Geoff's Tour
A Journal of My Bicycle Touring

Journey Notes

It was 5C (41F) when we got up this morning. That's winter weather in Vancouver! We had no electricity and thus no heat so it was generally a cold start to the day. VanGo could have used a scarf. I started off with full winter cycling clothes including doubled cycling gloves.
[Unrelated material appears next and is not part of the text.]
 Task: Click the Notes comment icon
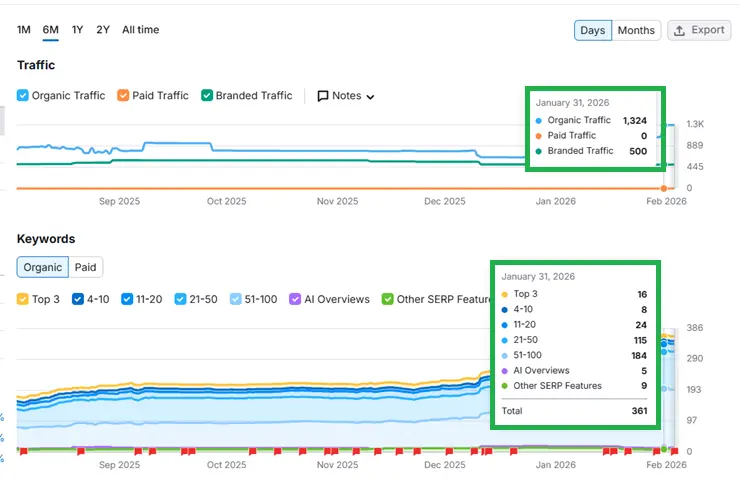tap(323, 96)
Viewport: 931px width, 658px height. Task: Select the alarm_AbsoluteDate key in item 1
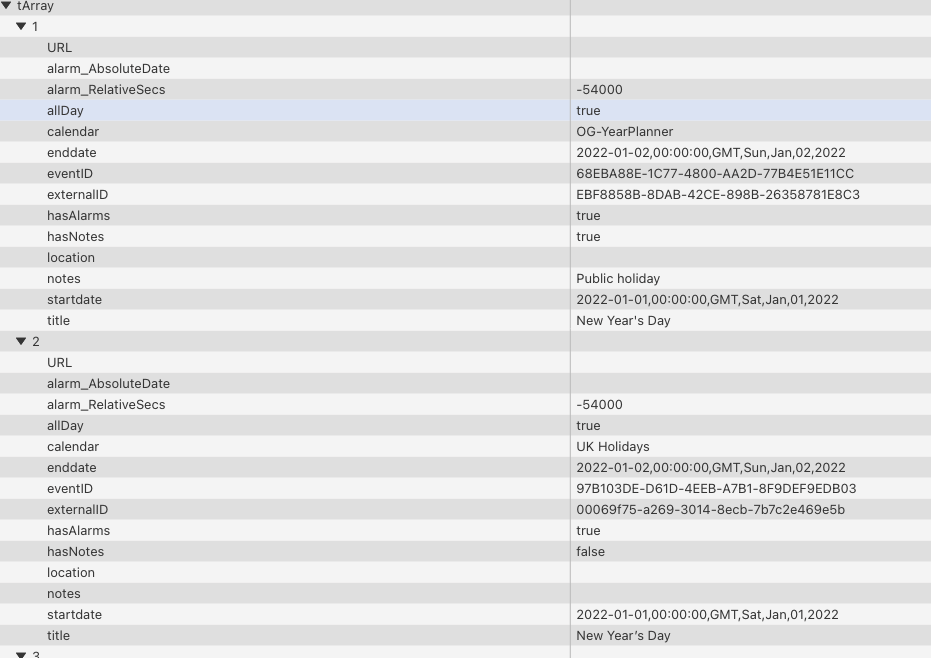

About 9 km out, I heard a bang and within 3 turns of my front wheel, I was running on the rims. Something had sliced a hole in the sidewall of the tire. I replaced the tube but it was bulging out of the slice in the tire a bit so I kept the pressure low and called for backup. Rochelle caught up after about 12 km and I put on the new tire that we bought in Winnipeg. That font tire was put on when the bike was new and had over 10,000 km on it. It could have gone quite a bit further although the sidewalls were looking kind of rough. It's still kind of patchable so we will keep it for a backup until I can get another spare.

I followed Route 134 from our campground just north of Saint-Louis de Kent until Shediac where I turned east onto Route 133. We met up at grocery store to decide where we were going to camp and decided on Sandy Beach Campground in Cap-Pelé. That was about as far east as we could go in that area and still make the turn south into Nova Scotia.

I was dealing with headwinds all day and they got stronger as the day went on. It was nice to get to our campground at about 5:30 pm. It is on a beautiful ocean beach so we took a walk on it before dinner. As you can see from this picture, the campground itself is not the most beautiful in the world. Looks a bit like a refugee camp.

I've had three fairly hard days and my left knee is feeling the effort, especially from today's wind, so I think that tomorrow will be a rest day. We've got a nice beach to hang out on on a sunny day.

It seems that tonight we get campground wide karaoke. It's not quite up to the standard of the real band that last night's campground had. I can imagine that after tonight the campgrounds will get a lot more quiet.

Oh, and today I crossed over the 7,000 km (4,350 mi) milestone. The tour is rapidly coming to its end. There are only 13 more scheduled days of cycling left.